Although DBIs are often of no clinical significance, dental extraction of a tooth embedded into a DBI may result in an infected socket and pain of the edentulous area (Marmary and Kutiner 1986). In this case series, however, none of these findings was noted as no extractions were undertaken in close proximity to a DBI. We found one case report of an implant placed in close proximity to a dense bone island. The authors resourced to CBCT imaging and advised extreme care in planning as well as increased period of follow-up post operatively (Li et al. 2016).

Two case reports found symptoms related to dense bone islands present in the femur and in the tibia of a 10 and a 69-year-old, respectively. In these cases, DBIs were managed with excision followed by histology (Greenspan et al. 1991; Diab et al. 2014). One paper report on neuropathy related with compression of the inferior dental nerve due to the presence of a DBI (Debevc et al. 2017). Although none of our patients reported any DBI-related symptoms, the authors recommend timely diagnosis and accurate treatment planning for DBIs.

Medically, DBIs are of little clinical significance; however, a differential diagnosis should be established to rule out osteoblastic metastases from a known primary tumor (Nakano et al. 2002). Although DBIs are histologically different to osteomas, it is important to consider these as differential diagnoses as these may be associated with adenomatous intestinal polyps which may suffer malignant transformations (Butler et al. 2005, Sinnott and Hodges 2020). Multiple DBIs, with or without associated osteomas, may be a feature of Gardner’s syndrome (Davies 1970). Suspected medical findings must be discussed with the patient’s medical practitioner.

This case series reports sixteen cases of DBIs. All cases required multidisciplinary management, with radiology assessment and reporting for diagnosis. Three patients had initiated or completed orthodontic treatment prior to diagnosis of DBI, two with no unfavorable outcomes to adjacent teeth. In other cases, caution was advised for orthodontic tooth movement in the proximity of the DBI. Liaison with orthodontic colleagues was undertaken in these cases. The remainder of patients required no further investigations or treatment, other than monitoring. However, one patient (case 10) was referred for an opinion mid-treatment, after root resorption had occurred. The presence of DBIs offers additional challenges for orthodontic treatment, including difficulty with achieving space closure and adequate root tip or torque (Sinnott and Hodges 2020). Due to these challenges, and the possibility of iatrogenic root resorption in relation to a DBI, care is recommended when planning orthodontic interventions.

Sinnott and Hodges (2020) suggest that CBCT may be beneficial to ascertain the full extent of the lesion. In this case report, a DBI seemingly measuring 6 mm on a periapical radiograph was found to be significantly larger (24 mm). In our case series, two patients were found to benefit from CBCT prior to orthodontic planning.

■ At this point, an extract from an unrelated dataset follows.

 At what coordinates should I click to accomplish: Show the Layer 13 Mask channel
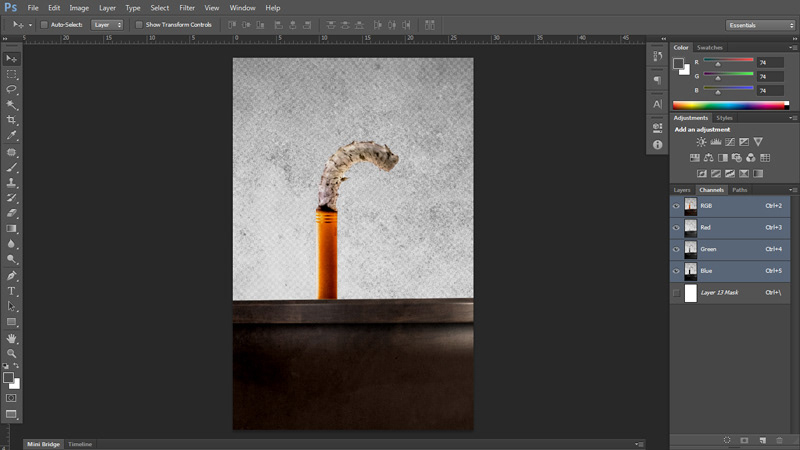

Following revision of the literature and findings from our case series, a management flowchart is proposed to aid in treatment planning of DBIs (Fig. 17). These findings include the need to monitor the lesion and request radiographic report when required. In addition, if orthodontic treatment or implant placement is required, care must be taken especially if the DBI is in close proximity to the roots or implant.

Fig. 17
figure 17

DBIs management flowchart

Conclusion

DBIs are common findings that seldom require treatment; however, caution should be exercised when undertaking orthodontic movement in the area of a DBI due to a potential risk of root resorption. Accurate identification and multidisciplinary management are of utmost importance. Monitoring size changes is recommended until completion of patient’s growth.